The fragment measured about a square inch and a half, and appeared to have been torn from the middle of the page, showing torn edges all round. On one side were the words, or parts of words: “or God's sa,” and underneath “tolerable posi.” On the other side, more informatively, the words “bout eight o'cl,” and, on the second line, clear and distinct, three complete words: “risk. The fog.”

“This is certainly tantalizing,” commented Hembrow, studying the broken words with knitted brows. “It's fairly obvious, of course, that the first line represents ‘For God's sake,' but the ‘tolerable' something doesn't convey much.”

“You notice, though,” said John, “that the ‘t' of ‘tolerable' starts with a long up-stroke. Very few English people decorate their ‘t's' like that. It looks to me as if the ‘t' were not at the beginning of the word, but somewhere in the middle. As if the whole word, in fact, were not ‘tolerable,' but ‘intolerable.' And the next word, I take it, will be ‘position.' ‘For God's sake let us end this intolerable position,' is the sentence that comes naturally into one's mind.”

“Yes,” assented the Inspector. “You're probably right there, Mr. Christmas. And the back of the paper would give one the impression that something was going to happen at eight o'clock that would involve risk, and that the fog—by the way, at what time did this fog come on?”

“Soon after three,” replied Laurence promptly. “At ten past three I had to turn on the light. I looked at my watch because I was surprised it was getting dark so early. And then I saw it was a fog coming up.”

“H'm,” said Hembrow. “In that case the letter must have been posted fairly near at hand—or else the writer had the gift of prophecy, and I don't think we need trouble ourselves with that supposition!”

He laid the scrap of paper carefully in his pocket-book and put it away for later reference, and returned to his methodical search through the papers in the drawers of the dead man's desk.

“Deceased,” he observed conversationally, “seems to have made a habit of burning his letters. It's a funny thing, but I haven't found a single personal letter of any kind among all this stuff. Files and files of receipts and bills and press-cuttings, all very orderly. But not a line in the way of a private letter. Plenty of cards for picture-shows and catalogues of exhibitions, but nothing that really throws much light on the dead man's affairs.”

“There's a good deal to throw light on the dead man's character,” observed John, “which is the next best thing. This book of press-cuttings, for instance, so beautifully bound in morocco. He was a vain man.”

“Dash it, John,” said Newtree, looking a little pained. “You can't call a man vain just because he keeps press-cuttings about himself. Lots of people do. I do it myself, in fact.”

John smiled.

“But just have a look through these press-cuttings, Laurence, and you'll see what I mean. What's the first thing that strikes you about them?”

“That there aren't very many,” said Laurence promptly. 

“And the second?”

“That they're mostly from provincial papers, and all appreciative—gushing would be a better word.”

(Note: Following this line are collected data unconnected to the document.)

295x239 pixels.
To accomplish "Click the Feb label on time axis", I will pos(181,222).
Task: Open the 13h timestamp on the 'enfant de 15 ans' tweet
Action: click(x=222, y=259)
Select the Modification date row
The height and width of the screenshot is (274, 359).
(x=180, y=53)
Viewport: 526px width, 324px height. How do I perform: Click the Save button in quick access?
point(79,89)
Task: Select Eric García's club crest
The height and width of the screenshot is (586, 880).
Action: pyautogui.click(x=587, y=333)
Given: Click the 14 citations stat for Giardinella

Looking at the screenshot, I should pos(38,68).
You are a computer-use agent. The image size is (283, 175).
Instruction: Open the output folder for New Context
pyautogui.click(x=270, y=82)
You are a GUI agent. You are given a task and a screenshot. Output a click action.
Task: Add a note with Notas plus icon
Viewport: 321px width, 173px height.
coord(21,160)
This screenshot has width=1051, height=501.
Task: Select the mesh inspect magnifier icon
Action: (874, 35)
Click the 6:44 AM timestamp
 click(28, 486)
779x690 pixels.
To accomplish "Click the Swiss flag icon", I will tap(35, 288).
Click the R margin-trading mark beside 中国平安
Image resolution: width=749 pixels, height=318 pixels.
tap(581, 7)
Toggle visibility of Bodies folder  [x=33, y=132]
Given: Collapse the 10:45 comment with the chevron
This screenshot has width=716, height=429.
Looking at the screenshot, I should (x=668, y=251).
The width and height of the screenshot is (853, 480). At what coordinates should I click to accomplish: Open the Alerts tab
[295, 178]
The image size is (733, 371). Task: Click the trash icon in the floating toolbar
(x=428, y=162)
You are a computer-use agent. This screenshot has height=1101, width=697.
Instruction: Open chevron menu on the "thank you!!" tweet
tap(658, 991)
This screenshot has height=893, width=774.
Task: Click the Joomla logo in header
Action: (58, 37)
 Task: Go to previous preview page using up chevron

“Yet Frew's book on Persia had a good many reviews from London papers, and was not at all well received on the whole. It's obvious that he discarded all the more unsympathetic criticisms and kept only those which pleased his vanity. In other words, that he was a vain man.”

“And much good may that conclusion do you, Mr. Christmas,” said Hembrow with a smile, as he whipped open a secret drawer and took from it a cheque-book and several small piles of used cheques neatly banded with india-rubber.

John returned his friend's smile and went on blandly to Newtree:

“In fact, I should say that our late friend was a pretty considerable poseur. He posed as a writer, but he did not write his own books. He posed as a painter, but whether he could paint or not you know better than I.”

“Well,” said Laurence slowly, “he had a good feeling for colour, of course—but—”

“Exactly. He posed as a connoisseur, but—” John looked slowly around the richly-hung and decorated room. “Doesn't it strike you that there's something rather curious about this collection?”